One day in November, 44, Mr. Richman appeared at my house, telling me he had a job for me. Stripping up his sleeve, he exhibited a wen on his upper arm, as large as a turkey egg. He said he had tried two faith doctors on it, but did no good, adding, "The sign wasn't right, or sumthin'. Could I cut it out for him?" To my inquiry as to when he wished it removed, he said in his decided way, "It must be done to-day or to-morrow, because the sign to-day is in the legs and to-morrow it'll be in the feet. After that it'll be in the head again, and you know it wouldn't do then at all; it 'ud be dangerous." The wen therefore was removed at once. As the wound bled slightly he became uneasy, remarking that he had the power to "stop blood" on other people but could not on himself. He could "learn a woman," however, to do it, and if I would permit my wife to go into the back yard with him, he would learn her to stop the flow. Nodding assent, they retired — it would ruin the charm for me to see or hear the process — and he had her place her fingers over the wound, repeating after him a pow-wow formula commanding the flow to stop in the name of God and his holy angels. As there was no apparent result and he seemed anxious, I did what I should have done at first, put on another and tighter bandage. But Mr. Richman was satisfied, nevertheless, that the "words" had done the business.
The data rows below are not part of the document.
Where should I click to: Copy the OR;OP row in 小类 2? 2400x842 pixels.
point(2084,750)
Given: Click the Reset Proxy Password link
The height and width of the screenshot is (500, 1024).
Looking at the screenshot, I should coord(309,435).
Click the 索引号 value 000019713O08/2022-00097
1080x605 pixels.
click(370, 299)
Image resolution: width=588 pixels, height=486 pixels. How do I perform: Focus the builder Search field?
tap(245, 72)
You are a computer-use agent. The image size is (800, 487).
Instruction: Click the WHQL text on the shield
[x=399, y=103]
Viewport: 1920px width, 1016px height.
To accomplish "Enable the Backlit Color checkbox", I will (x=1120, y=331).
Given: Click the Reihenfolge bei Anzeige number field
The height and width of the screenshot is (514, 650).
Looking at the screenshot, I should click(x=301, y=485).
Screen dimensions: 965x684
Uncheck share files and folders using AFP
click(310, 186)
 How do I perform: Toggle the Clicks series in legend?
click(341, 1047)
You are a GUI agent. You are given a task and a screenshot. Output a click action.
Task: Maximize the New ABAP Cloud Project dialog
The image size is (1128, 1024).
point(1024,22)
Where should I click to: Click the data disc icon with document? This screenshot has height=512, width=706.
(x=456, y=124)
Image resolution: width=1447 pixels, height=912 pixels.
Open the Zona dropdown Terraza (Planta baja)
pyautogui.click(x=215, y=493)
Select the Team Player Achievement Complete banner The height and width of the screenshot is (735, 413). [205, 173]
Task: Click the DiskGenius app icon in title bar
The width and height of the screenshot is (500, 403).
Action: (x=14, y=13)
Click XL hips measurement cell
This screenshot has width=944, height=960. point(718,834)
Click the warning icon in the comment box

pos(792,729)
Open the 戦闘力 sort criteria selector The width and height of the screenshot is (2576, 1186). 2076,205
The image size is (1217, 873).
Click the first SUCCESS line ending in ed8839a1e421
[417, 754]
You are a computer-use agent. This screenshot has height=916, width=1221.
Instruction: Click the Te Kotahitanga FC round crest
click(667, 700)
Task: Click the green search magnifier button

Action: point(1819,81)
He staid with me two days and told me a hundred of his hunting, mining and ghost stories. Brim full of superstitions, he was what the scriptures call a "natural man." Without moral or religious training, he did not know one letter from another, and to him the reading of a printed page was a mystery. His youth and manhood had been spent in the mountains of Virginia, living a wild and savage life. He told me he had never worn a shoe or a boot nor ever had an overcoat on his back. Roaming over the country in search of game, in those days when the prairie was a
118wilderness and the settler was found only at distant points of timber, it was his habit when night was coming down, to make his way to the nearest cabin in sight, sans ceremoni, without a knock, he lifted the latch, walked in and made himself at home. To the lonely settler he was always a welcome guest, a God-send in fact. In his dialectic vernacular he repeated to his eager listeners his old time adventures — a light sleeper, he literally "sat by the fire and talked the night away."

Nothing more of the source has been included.